Senate Bill Would Rein In State Regulatory Agencies’ Powers, Says Center Analyst

Bill would make legislators more accountable; improve Michigan’s job environment

For Immediate Release
Thursday, May 14, 2009

Contact: Russ Harding
Director
Property Rights Network
989-631-0900

MIDLAND — New legislation that would prohibit state agencies from promulgating rules that are more stringent than federal standards without legislative approval would go a long way toward improving Michigan's regulatory climate, said Russ Harding, director of the Mackinac Center's Property Rights Network. Senate Bill 434, which echoes a policy change Harding advocated more than four years ago, was approved by the Senate Economic Development and Regulatory Committee.

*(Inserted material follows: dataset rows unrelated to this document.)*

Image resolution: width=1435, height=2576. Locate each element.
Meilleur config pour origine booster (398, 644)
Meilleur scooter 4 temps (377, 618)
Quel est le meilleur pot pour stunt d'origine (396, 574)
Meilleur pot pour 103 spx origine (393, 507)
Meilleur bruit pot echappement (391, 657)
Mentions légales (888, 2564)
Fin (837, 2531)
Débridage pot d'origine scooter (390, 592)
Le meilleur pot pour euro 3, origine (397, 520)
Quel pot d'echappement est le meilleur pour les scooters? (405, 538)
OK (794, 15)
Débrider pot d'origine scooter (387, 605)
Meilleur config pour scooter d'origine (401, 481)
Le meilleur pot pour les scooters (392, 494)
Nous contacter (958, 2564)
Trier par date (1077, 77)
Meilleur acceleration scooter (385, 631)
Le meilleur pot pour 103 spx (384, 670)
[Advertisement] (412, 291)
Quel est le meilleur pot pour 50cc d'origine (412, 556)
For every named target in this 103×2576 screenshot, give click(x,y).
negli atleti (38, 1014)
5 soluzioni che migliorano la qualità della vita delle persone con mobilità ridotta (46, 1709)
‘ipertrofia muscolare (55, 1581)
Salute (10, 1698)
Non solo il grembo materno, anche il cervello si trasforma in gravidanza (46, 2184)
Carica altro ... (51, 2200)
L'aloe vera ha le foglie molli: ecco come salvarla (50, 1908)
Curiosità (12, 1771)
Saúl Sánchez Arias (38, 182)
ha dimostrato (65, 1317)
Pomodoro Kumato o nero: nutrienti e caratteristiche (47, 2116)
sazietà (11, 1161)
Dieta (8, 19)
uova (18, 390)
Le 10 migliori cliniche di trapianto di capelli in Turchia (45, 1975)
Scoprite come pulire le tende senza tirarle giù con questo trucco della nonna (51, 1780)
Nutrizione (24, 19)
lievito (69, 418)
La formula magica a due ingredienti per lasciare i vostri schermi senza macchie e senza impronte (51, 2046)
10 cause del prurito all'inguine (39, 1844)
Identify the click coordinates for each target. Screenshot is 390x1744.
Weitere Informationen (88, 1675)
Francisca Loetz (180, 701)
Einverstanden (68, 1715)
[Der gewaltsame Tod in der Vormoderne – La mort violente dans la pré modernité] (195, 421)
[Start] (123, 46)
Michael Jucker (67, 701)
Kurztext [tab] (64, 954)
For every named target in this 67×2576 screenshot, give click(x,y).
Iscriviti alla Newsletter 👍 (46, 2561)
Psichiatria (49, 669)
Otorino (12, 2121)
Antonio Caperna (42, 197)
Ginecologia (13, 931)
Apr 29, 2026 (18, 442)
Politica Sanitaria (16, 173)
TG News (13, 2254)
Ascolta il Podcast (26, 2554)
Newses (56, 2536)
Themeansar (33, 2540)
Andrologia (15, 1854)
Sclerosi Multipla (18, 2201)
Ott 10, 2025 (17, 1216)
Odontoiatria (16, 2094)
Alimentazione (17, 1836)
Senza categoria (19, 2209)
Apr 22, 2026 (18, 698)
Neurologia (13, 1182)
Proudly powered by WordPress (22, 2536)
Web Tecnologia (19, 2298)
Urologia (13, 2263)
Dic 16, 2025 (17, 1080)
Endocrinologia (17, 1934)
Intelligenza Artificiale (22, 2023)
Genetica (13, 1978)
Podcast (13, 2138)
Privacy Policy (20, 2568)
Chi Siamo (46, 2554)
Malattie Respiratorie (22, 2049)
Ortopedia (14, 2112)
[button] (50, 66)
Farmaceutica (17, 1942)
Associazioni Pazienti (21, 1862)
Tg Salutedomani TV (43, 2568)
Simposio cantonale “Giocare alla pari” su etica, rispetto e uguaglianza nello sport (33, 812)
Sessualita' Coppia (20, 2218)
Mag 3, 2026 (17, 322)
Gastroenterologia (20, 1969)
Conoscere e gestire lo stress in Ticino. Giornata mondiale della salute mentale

"Many environmental regulations that have serious impact on Michigan businesses and households are made in the cubicle of some state bureaucrat who is unaccountable to Michigan residents," said Harding, a former director of the Michigan Department of Environmental Quality. "Important environmental and other regulatory policies should be made by elected officials who are ultimately accountable to voters."

Harding said SB 434 would help in a number of policy areas, including wetland permitting, agriculture, property rights, air emissions and groundwater use.

"Requiring legislative approval before state agencies can promulgate regulations that are more stringent than federal requirements is a step toward curbing the current practice of regulation without representation," Harding added. "Many states that Michigan competes with for jobs have already instituted this common sense reform."